Nay, say some astro-braniacs at the University of Edinburgh. There's a mathematical explanation for all of this. In fact, alien probes could have already swung through the Milky Way. They might even still be here.

But they'd have to be self-replicating vessels made from space dust and gas that exploit the gravitational fields of small stars to slingshot themselves across galaxies. Got that? It's what Voyagers 1 and 2 did to pick up speed, but they notably lacked the ability to make copies of themselves out of stardust.

The researchers point out that "a single Voyager-like probe exploring the galaxy does so 100 times faster when carrying out these slingshots than when navigating purely by powered flight."

Now, take an entire fleet of probes like that, programmed with the ability to multiply like robotic space amoebas, and we're talking alien explorers that can comb the galaxies so quickly they might have breezed on by us before we existed. According to the paper, the probes could scour the entire Milky Way in 10 million years, ample time to have slid by before human civilization had sprung forth.

Or, as the astronomers say, "we conclude that a fleet of self-replicating probes can indeed explore the Galaxy in a sufficiently short time to warrant the existence of the Fermi Paradox."

In other words, it's entirely mathematically possible that aliens may be out there. Then again, if they are, they might have a terrifying fleet of self-replicating spaceships.

Supplied information:
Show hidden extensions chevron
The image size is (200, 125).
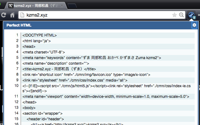(198, 15)
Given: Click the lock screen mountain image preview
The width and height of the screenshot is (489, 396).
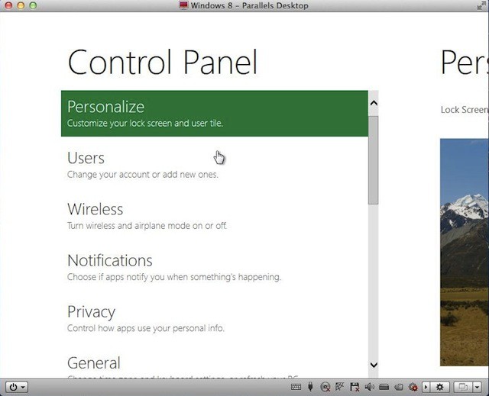Looking at the screenshot, I should (x=464, y=252).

Exercise instructions:
A: Answer these questions from the passage on alien probes:
(i) At which university are the researchers who offer the mathematical explanation based?
(ii) How many times faster does a single Voyager-like probe explore the galaxy when carrying out slingshots than when using purely powered flight?
(iii) According to the paper, how long could the probes take to scour the entire Milky Way?
B: Write out the part of the passage on alien probes starting at "The researchers point" and ending at "had sprung forth.", switching "slingshots" to "gravity assists".

Answers per task:
A:
(i) The University of Edinburgh.
(ii) 100 times faster.
(iii) 10 million years.

B:
The researchers point out that "a single Voyager-like probe exploring the galaxy does so 100 times faster when carrying out these gravity assists than when navigating purely by powered flight."

Now, take an entire fleet of probes like that, programmed with the ability to multiply like robotic space amoebas, and we're talking alien explorers that can comb the galaxies so quickly they might have breezed on by us before we existed. According to the paper, the probes could scour the entire Milky Way in 10 million years, ample time to have slid by before human civilization had sprung forth.